60- BAĞIRMA

26.4K 2.6K 1.6K
                                    

Akşam tamamen çöktüğünde bir saatlik yolculuğun ardından tek katlı ama lüks duran, şehirden uzak evin önünde durduk.

Araba durup motorun sesi kesildiğinde Zafer anahtarı alırken ben dümdüz ışığı yanan eve bakıyordum. Gitmek için sıfır isteğim vardı, geri dönmek istiyordum. Onlarla aynı çatı altında bir dakika bile zaman geçirmek bana zulüm gibi geliyordu.

"Ben gelmesem olur mu?" diye sordum emniyet kemerini çıkaran adama. Kemeri ağır ağır çıkarırken bakışlarının bana döndüğünü hissettim.

"Seni yalnız bırakamam, başka yere götürmek isterdim ama İso sorun çıkarırdı. Burada durman senin için daha iyi olacak." haklı mıydı bilmiyordum.

Zafer ne söylerse bana doğru ve haklı geliyordu.

"Onları görmek istemiyorum." sıkıntılı bir nefes aldı.

"İnan ben de ama yapacak bir şey yok."

Birkaç saniye öylece önüme baktım, ardından mecburiyetin verdiği kötü hisle kapıyı açıp dışarı çıktım. Arka tarafı ağaçlık ve arazi olan yerden baykuş sesleri geliyordu. Etrafa göz gezdirdip kapıyı kapattım. O sırada Zafer'de içeriden çıkıp kapıyı kapattı.

Gömleğimi düzeltip onu bekledim, Zafer koluma dokunup yön verdiğinde onunla beraber açık renkli dış kapıya yaklaştım. Zile basmak yerine cebinden bir anahtar çıkardı, kilide soktuğunda benimle göz göze geldi. Bir şey demeden, gözlerini çekmeden kapıyı açtı.

İçeriden gelen sıcak hava yüzüme vururken ilk onun girmesini bekledim, ayakkabısını çıkarmadığını görünce ben de çıkarmadım. Salon olduğunu düşündüğüm yere ilerlerken sakindim. Birkaç adımdan sonra koltuğun üzerindeki iki bedeni gördüğümde adımlarım duraksadı.

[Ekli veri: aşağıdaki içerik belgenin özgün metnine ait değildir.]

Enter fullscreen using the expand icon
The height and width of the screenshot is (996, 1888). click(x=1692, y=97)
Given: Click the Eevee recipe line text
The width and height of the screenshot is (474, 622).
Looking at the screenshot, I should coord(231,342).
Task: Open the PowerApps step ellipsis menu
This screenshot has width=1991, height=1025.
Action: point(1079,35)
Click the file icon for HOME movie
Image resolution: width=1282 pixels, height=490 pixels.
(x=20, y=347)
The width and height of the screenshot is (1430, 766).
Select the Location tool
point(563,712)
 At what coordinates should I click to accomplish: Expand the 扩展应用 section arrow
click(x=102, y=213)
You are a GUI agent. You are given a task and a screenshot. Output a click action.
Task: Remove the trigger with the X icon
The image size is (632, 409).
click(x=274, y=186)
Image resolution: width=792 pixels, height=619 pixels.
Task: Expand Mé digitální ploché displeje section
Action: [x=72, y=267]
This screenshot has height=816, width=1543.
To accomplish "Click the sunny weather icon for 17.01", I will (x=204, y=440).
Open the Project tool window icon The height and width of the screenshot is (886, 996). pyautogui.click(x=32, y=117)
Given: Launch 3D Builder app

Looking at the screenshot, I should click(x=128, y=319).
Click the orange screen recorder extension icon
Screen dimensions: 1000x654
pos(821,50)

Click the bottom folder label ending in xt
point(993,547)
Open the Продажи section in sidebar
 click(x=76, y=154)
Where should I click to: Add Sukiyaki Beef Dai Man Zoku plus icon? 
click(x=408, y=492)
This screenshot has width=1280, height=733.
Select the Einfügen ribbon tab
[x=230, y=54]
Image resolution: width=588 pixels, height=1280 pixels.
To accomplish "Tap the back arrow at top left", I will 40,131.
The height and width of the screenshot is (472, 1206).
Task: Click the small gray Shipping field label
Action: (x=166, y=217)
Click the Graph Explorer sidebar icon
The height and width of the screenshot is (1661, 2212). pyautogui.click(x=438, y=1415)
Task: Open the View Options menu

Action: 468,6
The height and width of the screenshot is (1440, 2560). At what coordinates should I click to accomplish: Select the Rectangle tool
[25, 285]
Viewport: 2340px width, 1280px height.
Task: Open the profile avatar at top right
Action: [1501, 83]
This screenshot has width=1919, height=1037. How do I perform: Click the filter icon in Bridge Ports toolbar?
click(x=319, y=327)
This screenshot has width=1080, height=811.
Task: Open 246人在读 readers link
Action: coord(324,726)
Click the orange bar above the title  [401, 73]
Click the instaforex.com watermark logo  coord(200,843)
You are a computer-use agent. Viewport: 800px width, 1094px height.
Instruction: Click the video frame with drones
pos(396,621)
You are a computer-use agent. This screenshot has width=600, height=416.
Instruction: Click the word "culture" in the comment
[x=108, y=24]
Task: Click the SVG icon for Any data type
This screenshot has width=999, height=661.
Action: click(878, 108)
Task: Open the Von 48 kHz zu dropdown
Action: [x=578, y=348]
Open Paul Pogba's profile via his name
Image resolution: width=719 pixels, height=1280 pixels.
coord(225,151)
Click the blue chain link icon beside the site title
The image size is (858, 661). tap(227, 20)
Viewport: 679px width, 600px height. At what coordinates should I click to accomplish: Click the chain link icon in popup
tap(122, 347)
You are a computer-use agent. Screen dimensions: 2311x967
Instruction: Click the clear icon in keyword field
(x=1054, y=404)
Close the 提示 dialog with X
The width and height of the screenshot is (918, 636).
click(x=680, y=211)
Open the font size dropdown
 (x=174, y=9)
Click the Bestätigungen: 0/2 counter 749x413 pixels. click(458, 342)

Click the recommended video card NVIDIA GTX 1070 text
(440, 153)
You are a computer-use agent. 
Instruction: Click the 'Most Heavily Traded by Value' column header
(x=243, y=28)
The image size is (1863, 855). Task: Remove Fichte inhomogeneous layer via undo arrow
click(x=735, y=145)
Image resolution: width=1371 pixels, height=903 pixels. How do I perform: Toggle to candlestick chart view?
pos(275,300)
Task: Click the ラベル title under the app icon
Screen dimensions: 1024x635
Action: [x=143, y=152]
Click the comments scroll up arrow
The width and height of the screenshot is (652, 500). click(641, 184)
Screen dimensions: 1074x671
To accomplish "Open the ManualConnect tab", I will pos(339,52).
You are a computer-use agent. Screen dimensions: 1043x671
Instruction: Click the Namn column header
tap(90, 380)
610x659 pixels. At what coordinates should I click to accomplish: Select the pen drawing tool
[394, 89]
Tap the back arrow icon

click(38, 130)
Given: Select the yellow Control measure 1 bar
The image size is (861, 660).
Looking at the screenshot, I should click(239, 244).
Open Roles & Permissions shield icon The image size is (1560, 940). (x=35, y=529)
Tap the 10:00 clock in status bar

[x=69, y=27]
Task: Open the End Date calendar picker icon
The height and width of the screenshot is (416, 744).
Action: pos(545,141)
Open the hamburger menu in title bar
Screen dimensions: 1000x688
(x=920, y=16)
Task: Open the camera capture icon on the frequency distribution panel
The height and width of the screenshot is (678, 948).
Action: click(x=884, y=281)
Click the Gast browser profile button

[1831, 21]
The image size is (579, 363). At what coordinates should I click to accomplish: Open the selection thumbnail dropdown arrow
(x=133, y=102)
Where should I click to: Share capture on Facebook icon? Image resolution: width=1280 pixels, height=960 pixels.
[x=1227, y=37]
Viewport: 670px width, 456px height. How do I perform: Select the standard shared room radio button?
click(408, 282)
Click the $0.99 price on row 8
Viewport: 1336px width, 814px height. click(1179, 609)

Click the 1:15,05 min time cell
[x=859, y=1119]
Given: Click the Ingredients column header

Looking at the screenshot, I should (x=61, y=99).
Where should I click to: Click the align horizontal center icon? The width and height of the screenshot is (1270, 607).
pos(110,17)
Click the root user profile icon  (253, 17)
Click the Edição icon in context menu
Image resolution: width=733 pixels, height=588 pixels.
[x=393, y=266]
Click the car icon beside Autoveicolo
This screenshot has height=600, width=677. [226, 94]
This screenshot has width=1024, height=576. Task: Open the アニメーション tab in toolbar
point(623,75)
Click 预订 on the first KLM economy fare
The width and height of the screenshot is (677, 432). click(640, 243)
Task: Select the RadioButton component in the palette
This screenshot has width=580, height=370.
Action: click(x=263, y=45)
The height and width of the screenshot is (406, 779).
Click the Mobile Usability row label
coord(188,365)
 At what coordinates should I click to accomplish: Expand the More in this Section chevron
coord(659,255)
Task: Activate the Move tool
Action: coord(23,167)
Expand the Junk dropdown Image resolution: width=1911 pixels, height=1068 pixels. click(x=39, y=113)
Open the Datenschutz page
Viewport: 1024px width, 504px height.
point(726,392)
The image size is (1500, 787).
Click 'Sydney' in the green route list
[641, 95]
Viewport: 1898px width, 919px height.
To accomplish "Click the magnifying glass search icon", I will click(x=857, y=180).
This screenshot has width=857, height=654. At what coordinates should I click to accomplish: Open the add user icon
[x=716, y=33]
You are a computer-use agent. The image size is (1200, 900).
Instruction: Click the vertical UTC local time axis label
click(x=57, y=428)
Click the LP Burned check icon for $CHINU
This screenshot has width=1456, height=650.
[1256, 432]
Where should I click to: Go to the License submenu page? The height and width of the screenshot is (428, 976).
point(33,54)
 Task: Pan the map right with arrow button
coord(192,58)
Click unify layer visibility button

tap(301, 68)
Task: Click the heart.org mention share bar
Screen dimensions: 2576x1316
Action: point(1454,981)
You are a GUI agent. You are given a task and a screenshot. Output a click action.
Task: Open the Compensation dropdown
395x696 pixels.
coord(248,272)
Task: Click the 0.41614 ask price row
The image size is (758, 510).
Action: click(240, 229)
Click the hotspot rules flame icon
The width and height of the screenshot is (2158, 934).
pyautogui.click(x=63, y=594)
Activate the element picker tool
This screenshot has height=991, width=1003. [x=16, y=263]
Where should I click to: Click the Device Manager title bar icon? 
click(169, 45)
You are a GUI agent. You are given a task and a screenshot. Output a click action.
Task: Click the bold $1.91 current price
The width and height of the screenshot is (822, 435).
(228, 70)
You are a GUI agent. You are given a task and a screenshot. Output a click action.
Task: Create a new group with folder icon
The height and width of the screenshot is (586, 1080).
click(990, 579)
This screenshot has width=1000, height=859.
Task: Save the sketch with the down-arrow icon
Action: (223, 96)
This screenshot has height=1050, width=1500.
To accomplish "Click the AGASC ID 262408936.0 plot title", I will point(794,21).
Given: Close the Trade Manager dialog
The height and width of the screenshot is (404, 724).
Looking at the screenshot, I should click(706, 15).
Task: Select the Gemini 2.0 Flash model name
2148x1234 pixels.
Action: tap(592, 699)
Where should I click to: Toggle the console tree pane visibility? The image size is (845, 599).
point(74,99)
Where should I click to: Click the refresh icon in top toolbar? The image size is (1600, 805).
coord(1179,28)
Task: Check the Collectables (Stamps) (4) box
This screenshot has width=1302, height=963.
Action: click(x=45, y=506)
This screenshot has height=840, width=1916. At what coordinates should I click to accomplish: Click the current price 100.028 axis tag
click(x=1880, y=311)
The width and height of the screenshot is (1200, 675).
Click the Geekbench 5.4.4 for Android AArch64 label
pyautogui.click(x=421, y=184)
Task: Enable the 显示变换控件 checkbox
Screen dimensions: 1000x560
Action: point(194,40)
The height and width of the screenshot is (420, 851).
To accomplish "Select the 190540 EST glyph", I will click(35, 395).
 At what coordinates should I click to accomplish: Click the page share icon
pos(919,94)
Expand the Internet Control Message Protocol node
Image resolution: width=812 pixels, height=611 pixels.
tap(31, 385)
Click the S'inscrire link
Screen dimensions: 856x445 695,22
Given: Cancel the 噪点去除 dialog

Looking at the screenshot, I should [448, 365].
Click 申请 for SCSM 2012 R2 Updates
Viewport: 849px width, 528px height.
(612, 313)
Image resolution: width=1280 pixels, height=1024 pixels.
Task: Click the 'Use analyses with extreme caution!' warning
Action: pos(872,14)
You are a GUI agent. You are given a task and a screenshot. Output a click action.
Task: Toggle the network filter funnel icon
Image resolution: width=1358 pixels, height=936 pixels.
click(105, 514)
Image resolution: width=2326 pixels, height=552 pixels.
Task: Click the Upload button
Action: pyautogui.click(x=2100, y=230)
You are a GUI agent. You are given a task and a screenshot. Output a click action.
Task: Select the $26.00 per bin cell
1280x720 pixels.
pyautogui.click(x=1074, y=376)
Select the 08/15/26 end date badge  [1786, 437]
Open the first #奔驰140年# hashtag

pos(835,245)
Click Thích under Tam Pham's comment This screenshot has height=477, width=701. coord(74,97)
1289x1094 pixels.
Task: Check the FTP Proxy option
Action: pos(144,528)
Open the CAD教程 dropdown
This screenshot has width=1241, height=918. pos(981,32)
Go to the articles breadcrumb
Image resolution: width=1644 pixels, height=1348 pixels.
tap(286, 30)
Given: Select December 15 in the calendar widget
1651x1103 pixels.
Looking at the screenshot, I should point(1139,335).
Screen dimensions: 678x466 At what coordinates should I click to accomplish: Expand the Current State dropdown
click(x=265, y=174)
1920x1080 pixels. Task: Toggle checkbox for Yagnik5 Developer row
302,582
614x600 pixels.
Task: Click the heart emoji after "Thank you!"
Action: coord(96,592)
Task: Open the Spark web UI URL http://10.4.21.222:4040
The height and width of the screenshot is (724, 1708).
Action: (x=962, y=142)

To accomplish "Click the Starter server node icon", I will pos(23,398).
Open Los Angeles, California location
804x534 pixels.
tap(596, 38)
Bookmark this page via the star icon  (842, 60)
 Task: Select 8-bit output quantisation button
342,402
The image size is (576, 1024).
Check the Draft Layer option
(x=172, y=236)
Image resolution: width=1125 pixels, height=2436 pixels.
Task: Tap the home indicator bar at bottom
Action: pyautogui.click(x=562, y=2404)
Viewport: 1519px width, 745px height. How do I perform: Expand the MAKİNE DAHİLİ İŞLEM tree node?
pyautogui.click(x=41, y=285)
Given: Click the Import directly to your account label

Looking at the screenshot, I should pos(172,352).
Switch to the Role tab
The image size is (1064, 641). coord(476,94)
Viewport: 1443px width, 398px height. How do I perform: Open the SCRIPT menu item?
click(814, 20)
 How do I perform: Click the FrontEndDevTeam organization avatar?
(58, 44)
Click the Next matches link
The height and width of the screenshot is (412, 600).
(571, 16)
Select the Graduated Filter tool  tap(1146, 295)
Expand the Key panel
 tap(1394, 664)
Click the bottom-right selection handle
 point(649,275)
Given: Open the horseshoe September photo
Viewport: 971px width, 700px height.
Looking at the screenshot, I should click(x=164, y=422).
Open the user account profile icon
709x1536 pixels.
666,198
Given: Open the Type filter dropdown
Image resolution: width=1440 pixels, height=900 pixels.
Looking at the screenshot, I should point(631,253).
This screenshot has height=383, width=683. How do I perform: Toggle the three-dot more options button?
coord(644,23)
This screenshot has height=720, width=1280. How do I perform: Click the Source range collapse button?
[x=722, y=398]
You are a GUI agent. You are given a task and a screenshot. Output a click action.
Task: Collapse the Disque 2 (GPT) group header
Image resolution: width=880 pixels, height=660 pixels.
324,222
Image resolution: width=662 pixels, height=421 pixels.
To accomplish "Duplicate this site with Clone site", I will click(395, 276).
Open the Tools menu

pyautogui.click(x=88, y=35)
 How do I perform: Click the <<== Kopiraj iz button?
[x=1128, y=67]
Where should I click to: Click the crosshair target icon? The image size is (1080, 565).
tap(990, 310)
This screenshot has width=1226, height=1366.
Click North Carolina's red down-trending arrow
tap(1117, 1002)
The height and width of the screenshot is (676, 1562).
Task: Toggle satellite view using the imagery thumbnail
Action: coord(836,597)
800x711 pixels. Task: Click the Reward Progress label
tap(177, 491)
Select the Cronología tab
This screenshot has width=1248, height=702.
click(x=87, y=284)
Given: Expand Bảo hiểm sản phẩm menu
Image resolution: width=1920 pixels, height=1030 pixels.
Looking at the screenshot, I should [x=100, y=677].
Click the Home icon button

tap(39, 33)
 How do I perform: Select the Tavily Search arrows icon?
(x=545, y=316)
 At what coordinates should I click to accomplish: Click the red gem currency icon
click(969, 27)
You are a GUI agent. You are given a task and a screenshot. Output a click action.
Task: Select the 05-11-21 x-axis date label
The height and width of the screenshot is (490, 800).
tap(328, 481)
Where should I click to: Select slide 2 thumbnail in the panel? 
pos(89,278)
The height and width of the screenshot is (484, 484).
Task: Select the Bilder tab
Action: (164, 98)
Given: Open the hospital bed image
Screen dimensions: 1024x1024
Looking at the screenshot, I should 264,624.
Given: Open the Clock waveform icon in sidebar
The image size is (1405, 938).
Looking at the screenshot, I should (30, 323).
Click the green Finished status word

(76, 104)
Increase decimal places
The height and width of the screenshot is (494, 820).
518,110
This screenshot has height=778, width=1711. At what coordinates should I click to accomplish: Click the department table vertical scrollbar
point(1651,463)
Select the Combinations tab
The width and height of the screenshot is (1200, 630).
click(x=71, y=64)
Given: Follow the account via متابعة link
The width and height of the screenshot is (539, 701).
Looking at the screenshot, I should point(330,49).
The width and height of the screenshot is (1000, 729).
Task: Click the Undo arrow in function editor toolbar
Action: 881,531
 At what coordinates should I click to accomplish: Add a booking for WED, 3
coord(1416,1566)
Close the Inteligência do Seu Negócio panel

İso, mavi gözlü çocuğu üzerine çekmiş dudaklarını hiç ayırmadan yavaş yavaş öpüyordu. Öyle nazik dokunuyordu ki ikisi de farklı bir alemdeymiş gibi duruyordu, geldiğimizi bile fark etmemişlerdi.

Zafer'in bakışları bana değdi, gözlerimi kapatıp açtım ve kafamı çevirdim. Bu görüntünün hâlâ acı vermesi, daha çok kalbimi ağrıtıyordu. Konu İso değildi, yıkılan hayatımdı.

"Aga..." dedi Zafer boğazını temizleyip.

İso kapattığı gözlerini ağır ağır açtı, hâlâ öpmeye devam ederken gözleri ilk onun üzerinde daha sonra da benim gözlerimde gezindi. Bana bakarken öpmeye devam etti ama saniyeler içinde o boşta duran eli üzerine çektiği çocuğun boynuna gitti. Hafifçe sıkıp birden çocuğun dudağını daha sıkı öptü ve kendini geri çekti. Bu hareketi Gökmen'i kendine getirdi.

"Canımı yaktın." dedi Gökmen biraz şaşırarak ve huysuzca.

"Özür dilerim." dedi İso gözlerini benden ayırmadan ve ardından çocuğa yaklaşıp bir kez daha yumuşakca öptü.

Saniyeler içinde gelişen bu olay karşısında midem kasılırken orada öylece ayakta durmaktan vazgeçtim ve gidecek bir köşe aradım. O sırada Gökmen bizi fark etti.

"Aa sonunda geldiniz." dedi oturuşunu düzeltip.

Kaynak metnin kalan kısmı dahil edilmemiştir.